◆ CONSIGNE ◆
D'après le passage, pendant combien d'années Raffaella Tolicetti a-t-elle vécu à bord d'un bateau de Sea Shepherd ?

◆ PASSAGE ◆
»»
Activiste engagée en faveur de la protection de l’environnement, Raffaella Tolicetti nous raconte son aventure au sein de l’association aux méthodes parfois controversées : Sea Shepherd.
Par Léa Evrard
Raffaella Tolicetti est franco-italienne. Après des études de sciences politiques en Italie et plusieurs engagements auprès de différentes ONG, elle embarque en 2010 sur l’un des bateaux de Sea Shepherd, l’association de lutte pour la protection des écosystèmes marins. Elle pensait partir pour quelques mois de volontariat. Elle vivra finalement à bord pendant sept ans, aux côtés de son compagnon.
Pouvez-vous nous expliquer ce qui vous a amenée à vous engager en faveur de l’écologie ?
««
◆ DONNÉES ENREGISTRÉES ◆
»»
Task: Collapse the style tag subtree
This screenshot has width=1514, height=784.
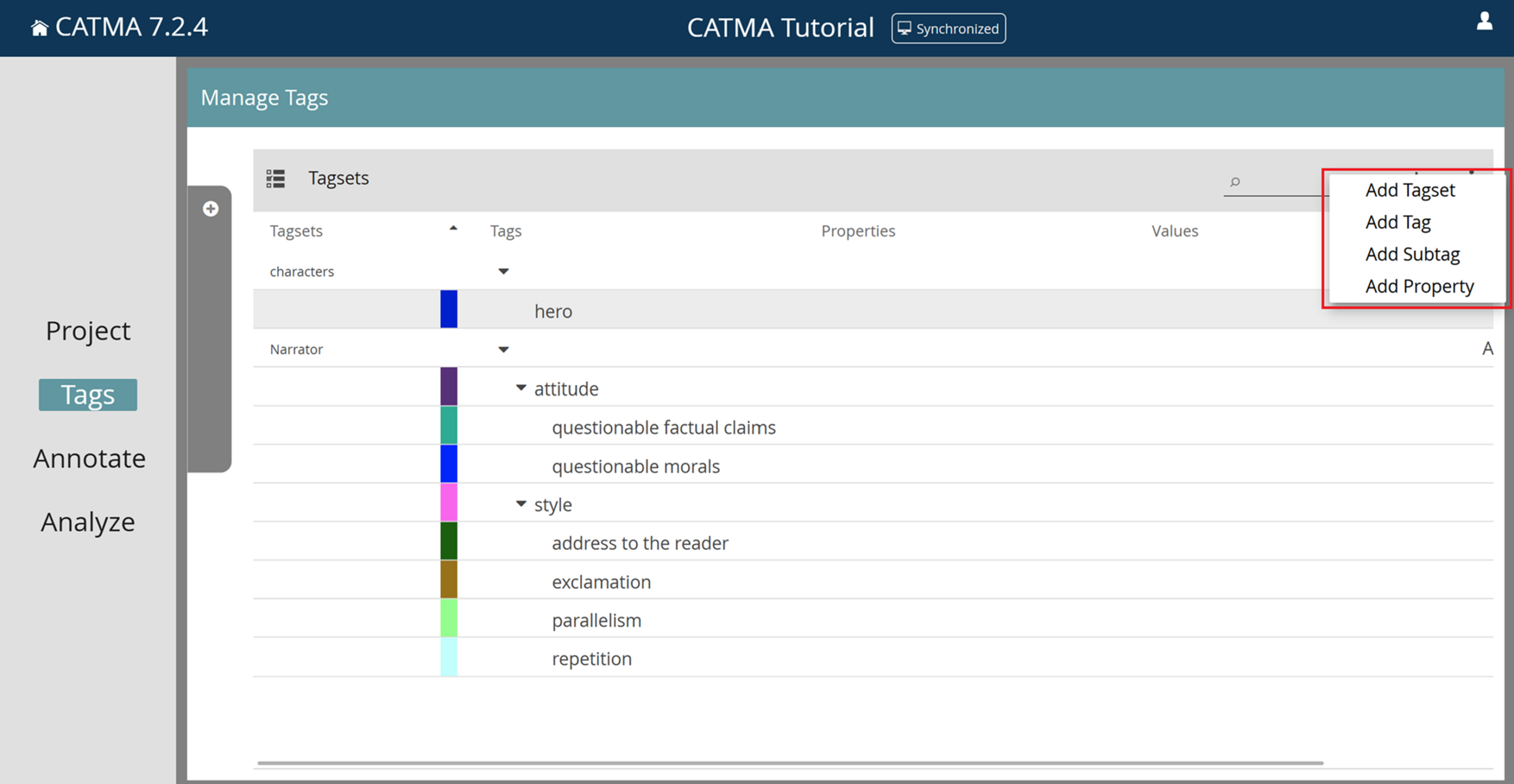Action: click(521, 503)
««
◆ RÉPONSE ◆
Elle y a vécu pendant sept ans.